BTW - the appearace of an active market has been given to the ABX, but with SEC looking into Goldie, it's anyones guess as to how it will all shake out. Since nothing is trading in the OTC market for structured finance bonds, does it really matter.
I dont see how you should be able to naked short an insurance contract. It would seem to me that the state insuranc ecommissioners would look at this an say " why you have no insurable interest in these bonds" And thats's against the law!

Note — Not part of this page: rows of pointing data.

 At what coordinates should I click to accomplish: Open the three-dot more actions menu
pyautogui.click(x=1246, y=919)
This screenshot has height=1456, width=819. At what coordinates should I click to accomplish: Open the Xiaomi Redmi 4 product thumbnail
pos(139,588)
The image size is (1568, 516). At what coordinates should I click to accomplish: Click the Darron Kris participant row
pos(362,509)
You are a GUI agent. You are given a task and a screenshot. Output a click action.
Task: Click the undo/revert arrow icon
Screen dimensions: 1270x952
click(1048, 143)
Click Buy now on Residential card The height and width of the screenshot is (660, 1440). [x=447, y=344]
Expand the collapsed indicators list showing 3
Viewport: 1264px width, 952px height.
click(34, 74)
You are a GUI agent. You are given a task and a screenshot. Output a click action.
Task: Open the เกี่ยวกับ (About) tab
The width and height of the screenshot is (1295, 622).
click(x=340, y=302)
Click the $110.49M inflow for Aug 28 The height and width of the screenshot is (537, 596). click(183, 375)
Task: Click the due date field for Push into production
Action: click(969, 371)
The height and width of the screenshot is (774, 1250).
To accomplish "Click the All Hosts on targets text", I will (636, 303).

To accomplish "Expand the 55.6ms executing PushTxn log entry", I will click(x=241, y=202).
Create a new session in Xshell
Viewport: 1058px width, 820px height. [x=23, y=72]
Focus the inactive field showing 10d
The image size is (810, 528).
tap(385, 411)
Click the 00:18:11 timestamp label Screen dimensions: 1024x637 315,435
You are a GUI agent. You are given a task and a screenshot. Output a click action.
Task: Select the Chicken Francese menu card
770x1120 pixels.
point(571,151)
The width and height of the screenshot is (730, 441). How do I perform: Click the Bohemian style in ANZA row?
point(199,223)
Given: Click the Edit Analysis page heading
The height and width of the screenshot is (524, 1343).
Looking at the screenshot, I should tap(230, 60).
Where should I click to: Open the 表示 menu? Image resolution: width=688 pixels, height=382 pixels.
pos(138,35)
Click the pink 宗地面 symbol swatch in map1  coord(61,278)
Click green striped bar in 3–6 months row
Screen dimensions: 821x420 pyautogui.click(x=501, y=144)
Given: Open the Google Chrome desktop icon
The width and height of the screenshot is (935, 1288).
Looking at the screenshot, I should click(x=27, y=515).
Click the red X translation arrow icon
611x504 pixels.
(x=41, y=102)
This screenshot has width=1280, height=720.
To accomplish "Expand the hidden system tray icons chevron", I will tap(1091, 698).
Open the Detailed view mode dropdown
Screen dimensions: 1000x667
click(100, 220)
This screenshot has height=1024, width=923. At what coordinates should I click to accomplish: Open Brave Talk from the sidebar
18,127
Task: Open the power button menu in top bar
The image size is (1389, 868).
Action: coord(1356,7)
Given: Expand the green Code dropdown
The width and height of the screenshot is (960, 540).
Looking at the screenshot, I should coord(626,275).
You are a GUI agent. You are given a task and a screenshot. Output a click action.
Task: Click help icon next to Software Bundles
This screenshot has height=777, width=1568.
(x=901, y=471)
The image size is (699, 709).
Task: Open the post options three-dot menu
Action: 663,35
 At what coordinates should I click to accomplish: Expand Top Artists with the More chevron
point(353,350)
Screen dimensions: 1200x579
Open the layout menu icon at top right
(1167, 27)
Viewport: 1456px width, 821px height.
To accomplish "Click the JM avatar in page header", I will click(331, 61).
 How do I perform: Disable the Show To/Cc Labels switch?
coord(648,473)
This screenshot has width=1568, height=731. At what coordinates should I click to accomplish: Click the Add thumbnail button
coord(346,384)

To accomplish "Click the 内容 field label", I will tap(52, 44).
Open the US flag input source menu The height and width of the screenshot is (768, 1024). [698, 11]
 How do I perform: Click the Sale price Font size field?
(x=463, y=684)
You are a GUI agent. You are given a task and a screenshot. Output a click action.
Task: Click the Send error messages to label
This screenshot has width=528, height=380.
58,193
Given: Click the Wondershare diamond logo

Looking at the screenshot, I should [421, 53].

Posted by: tommy two tone | January 14, 2008 at 11:25 PM
Sure, there are debt settlement law firms out there, and
some of them are very good at what they do. However, some of these firms
charge 25% or more of the enrolled debt. Many, if not most, consumers
simply canТt afford to pay fees of this magnitude. Also, being an
attorney in one state does not offer any special protection to a
consumer in another state where that attorney is not licensed. ItТs
simply not necessary to hire an attorney to settle your debts. Most
consumers can handle it on their own with a little training and
coaching.
debt negotiation and settlement
Posted by: debtsettlement | January 16, 2008 at 05:26 PM
Thanks for all the inside information, Tommy two tones! I have been fiddling with the MarkIt site since its inception. Often, mocking it when things fell through. It is a funny place, much laughs for me. I remember when they thought the numbers would go UP!
Never, down! Goldman Sachs, I have been eyeballing for years. Their need to be in control means the are by definition, INSIDE TRADERS which means CON MEN.
So I issue warnings about them. Alas, short selling them doesn't work. They control many levers of power and are hard at work, destroying our economic base.